In the listing below, find the line containing "3679 (1068, 368)" and the line containing "OK, accept all (51, 2552)". Repeat exactly those two lines and every line between them.
--- Information shown Enclosed Below ---
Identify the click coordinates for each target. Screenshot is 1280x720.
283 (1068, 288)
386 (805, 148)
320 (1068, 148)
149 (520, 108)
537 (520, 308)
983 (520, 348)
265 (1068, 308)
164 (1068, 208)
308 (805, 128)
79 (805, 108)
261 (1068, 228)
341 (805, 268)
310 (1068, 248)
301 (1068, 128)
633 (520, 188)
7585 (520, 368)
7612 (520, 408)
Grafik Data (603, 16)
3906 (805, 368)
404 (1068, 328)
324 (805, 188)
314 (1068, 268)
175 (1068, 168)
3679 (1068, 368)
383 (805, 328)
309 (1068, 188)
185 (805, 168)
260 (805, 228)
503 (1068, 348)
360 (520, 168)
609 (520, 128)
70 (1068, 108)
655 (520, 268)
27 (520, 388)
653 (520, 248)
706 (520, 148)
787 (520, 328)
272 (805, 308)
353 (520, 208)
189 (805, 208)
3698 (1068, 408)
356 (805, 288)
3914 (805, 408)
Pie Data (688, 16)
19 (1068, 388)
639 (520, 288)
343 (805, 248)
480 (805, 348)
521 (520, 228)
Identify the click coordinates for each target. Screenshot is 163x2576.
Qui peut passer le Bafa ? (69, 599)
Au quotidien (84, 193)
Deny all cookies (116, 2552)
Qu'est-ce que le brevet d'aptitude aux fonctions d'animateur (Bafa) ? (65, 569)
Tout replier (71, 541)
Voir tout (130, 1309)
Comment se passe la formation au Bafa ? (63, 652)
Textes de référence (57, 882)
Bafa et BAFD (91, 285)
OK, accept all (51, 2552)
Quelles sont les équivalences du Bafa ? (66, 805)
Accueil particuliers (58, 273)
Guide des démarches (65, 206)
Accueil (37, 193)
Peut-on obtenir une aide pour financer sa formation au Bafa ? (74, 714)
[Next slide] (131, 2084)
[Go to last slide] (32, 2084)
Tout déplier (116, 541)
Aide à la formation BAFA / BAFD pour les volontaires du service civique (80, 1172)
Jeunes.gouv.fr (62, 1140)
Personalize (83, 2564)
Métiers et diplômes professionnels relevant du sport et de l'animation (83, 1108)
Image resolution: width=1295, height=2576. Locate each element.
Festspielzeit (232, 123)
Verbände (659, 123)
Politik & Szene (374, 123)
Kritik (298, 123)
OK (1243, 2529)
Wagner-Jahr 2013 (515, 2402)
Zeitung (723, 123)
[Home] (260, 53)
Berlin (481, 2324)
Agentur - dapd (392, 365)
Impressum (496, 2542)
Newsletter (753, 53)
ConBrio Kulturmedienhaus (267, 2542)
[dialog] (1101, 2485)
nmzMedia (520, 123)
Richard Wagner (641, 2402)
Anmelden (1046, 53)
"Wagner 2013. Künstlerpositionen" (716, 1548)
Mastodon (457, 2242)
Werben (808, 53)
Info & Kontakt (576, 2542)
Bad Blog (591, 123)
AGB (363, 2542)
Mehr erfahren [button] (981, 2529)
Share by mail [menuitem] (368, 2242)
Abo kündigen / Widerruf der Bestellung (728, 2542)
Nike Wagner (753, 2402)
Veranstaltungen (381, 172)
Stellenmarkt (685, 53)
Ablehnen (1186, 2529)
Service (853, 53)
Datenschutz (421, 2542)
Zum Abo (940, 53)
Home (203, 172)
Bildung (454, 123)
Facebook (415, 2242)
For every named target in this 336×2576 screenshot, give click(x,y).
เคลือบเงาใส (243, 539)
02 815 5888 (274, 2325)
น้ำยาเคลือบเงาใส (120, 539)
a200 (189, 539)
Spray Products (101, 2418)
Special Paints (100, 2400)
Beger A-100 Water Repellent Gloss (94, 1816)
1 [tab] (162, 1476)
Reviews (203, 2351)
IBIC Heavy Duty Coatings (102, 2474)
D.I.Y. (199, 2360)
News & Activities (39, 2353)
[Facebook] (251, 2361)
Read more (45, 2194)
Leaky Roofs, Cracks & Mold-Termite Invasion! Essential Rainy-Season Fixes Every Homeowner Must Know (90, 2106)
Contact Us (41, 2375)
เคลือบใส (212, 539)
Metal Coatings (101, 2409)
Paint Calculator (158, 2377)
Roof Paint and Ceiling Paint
--- End of Enclosed Information shown ---
### Answer for the task
3679 (1068, 368)
383 (805, 328)
309 (1068, 188)
185 (805, 168)
260 (805, 228)
503 (1068, 348)
360 (520, 168)
609 (520, 128)
70 (1068, 108)
655 (520, 268)
27 (520, 388)
653 (520, 248)
706 (520, 148)
787 (520, 328)
272 (805, 308)
353 (520, 208)
189 (805, 208)
3698 (1068, 408)
356 (805, 288)
3914 (805, 408)
Pie Data (688, 16)
19 (1068, 388)
639 (520, 288)
343 (805, 248)
480 (805, 348)
521 (520, 228)
Identify the click coordinates for each target. Screenshot is 163x2576.
Qui peut passer le Bafa ? (69, 599)
Au quotidien (84, 193)
Deny all cookies (116, 2552)
Qu'est-ce que le brevet d'aptitude aux fonctions d'animateur (Bafa) ? (65, 569)
Tout replier (71, 541)
Voir tout (130, 1309)
Comment se passe la formation au Bafa ? (63, 652)
Textes de référence (57, 882)
Bafa et BAFD (91, 285)
OK, accept all (51, 2552)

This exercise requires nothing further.